++++ Excerto fornecido ++++

O que é a economia circular?

0
2542
- publicidade -

Há mais muitos anos que se discute a relação entre o aumento da população, o crescimento económico e a disponibilidade dos recursos naturais que são, por natureza, finitos. Em 1972 o Clube de Roma, num relatório intitulado ”Os Limites do Crescimento”, chamou a atenção para este problema.


Este debate acentuou-se com a entrada no mercado global das chamadas economias emergentes (China, Índia, Brasil, entre outros) que aumentaram a pressão sobre os recursos naturais.
No modelo actual de crescimento designado como economia linear, a produção e o consumo assentam numa cadeia que passa por “extrair recursos – produzir bens – depositar resíduos”. Ao longo desta cadeia os níveis de desperdício são significativos, havendo uma perda de valor económico e ambiental.
Quando se procura mudar de paradigma no sentido da economia circular, o que está em causa é uma maior eficiência ao nível do ciclo de vida do produto desde a extracção das matérias-primas até à sua utilização e a concepção dos produtos para uma maior durabilidade. Pretende-se acabar com ineficiências, ao longo de todo o processo produtivo, através de uma melhor utilização dos recursos naturais, minimizando ou erradicando a criação de resíduos.
Temos de pensar uma economia em que os produtos e os resíduos de hoje são os recursos de amanhã. Pode ser o fim do conceito de “fim-de-vida”. Ou seja, citando Lavoisier, nada se perde, tudo se transforma. Há que privilegiar a prevenção da produção de resíduos, a reutilização e a reciclagem, minimizando a deposição em aterro e a incineração.
A transição para este modelo implica assim desafios na área da investigação e desenvolvimento, design, ecoinovação, processos produtivos e modos de consumo.
Mas é a montante que se encontram os maiores desafios. É necessário investir na ecoinovação e no ecodesign para aumentar a durabilidade do produto, reduzir o consumo de matérias-primas bem como os custos de reciclagem ou reutilização. Desta forma é evitado, ao máximo, a deposição e eliminação.
Ao prolongar o ciclo de vida do produto pretende-se evitar a criação de desperdício e o consumo de materiais e de energia que implica a compra de um produto para substituir o produto que se deitou fora porque avariou.
Este prolongar do ciclo de vida faz-se a montante quando se concebe o produto para uma vida mais longa, na fase de utilização ao incentivar os cidadãos a privilegiar a reparação em vez de descartar o produto quando este se avaria (o sector de reparação é criador de muitos postos de trabalho qualificados) mas também por promover o upgrade tecnológico do produto sem ser necessário comprar um novo.

++++

> Tarefas escritas:
[a] Segundo o texto sobre a economia circular, por que razão se pretende prolongar o ciclo de vida do produto? Responda em uma a três frases.
[b] No texto sobre a economia circular, em que ano publicou o Clube de Roma o relatório "Os Limites do Crescimento"?
As linhas que se seguem são um material à parte.

++++ Excerto de dados ++++

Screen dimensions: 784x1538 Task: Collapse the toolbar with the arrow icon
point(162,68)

++++
++++ Excerto de dados ++++

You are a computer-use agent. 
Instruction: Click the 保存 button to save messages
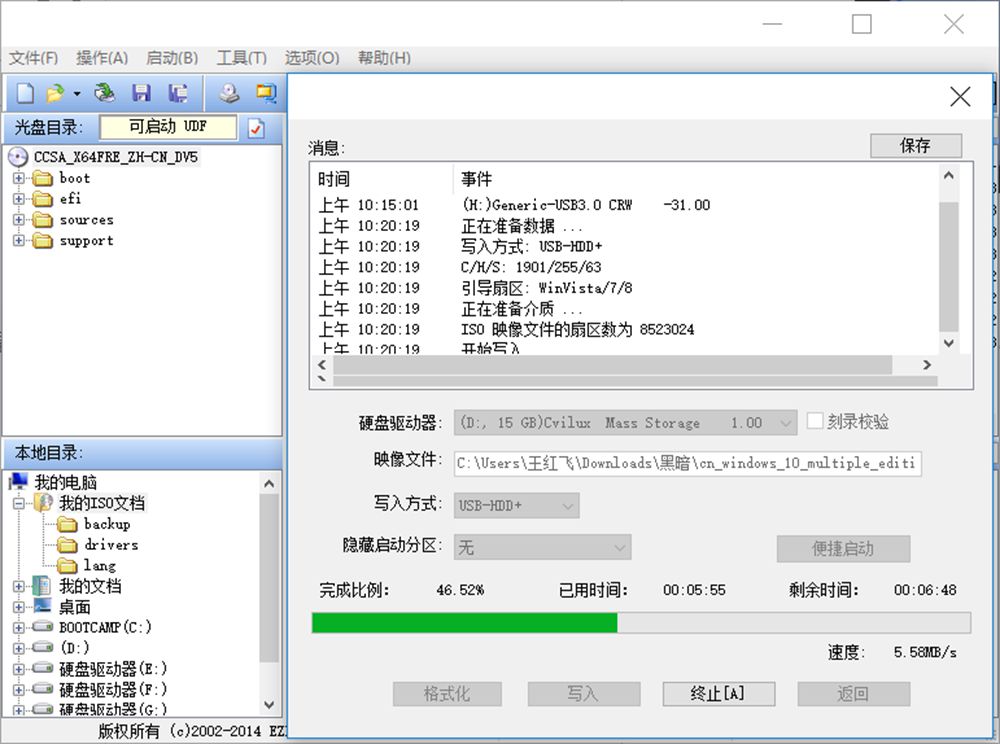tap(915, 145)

++++
++++ Excerto de dados ++++

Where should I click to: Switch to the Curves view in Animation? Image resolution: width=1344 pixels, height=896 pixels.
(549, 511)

++++

> Exercício resolvido:
[a] Pretende-se prolongar o ciclo de vida do produto para evitar a criação de desperdício. Também se quer evitar o consumo de materiais e de energia que implica comprar um produto para substituir outro que se deitou fora porque avariou.

[b] Em 1972.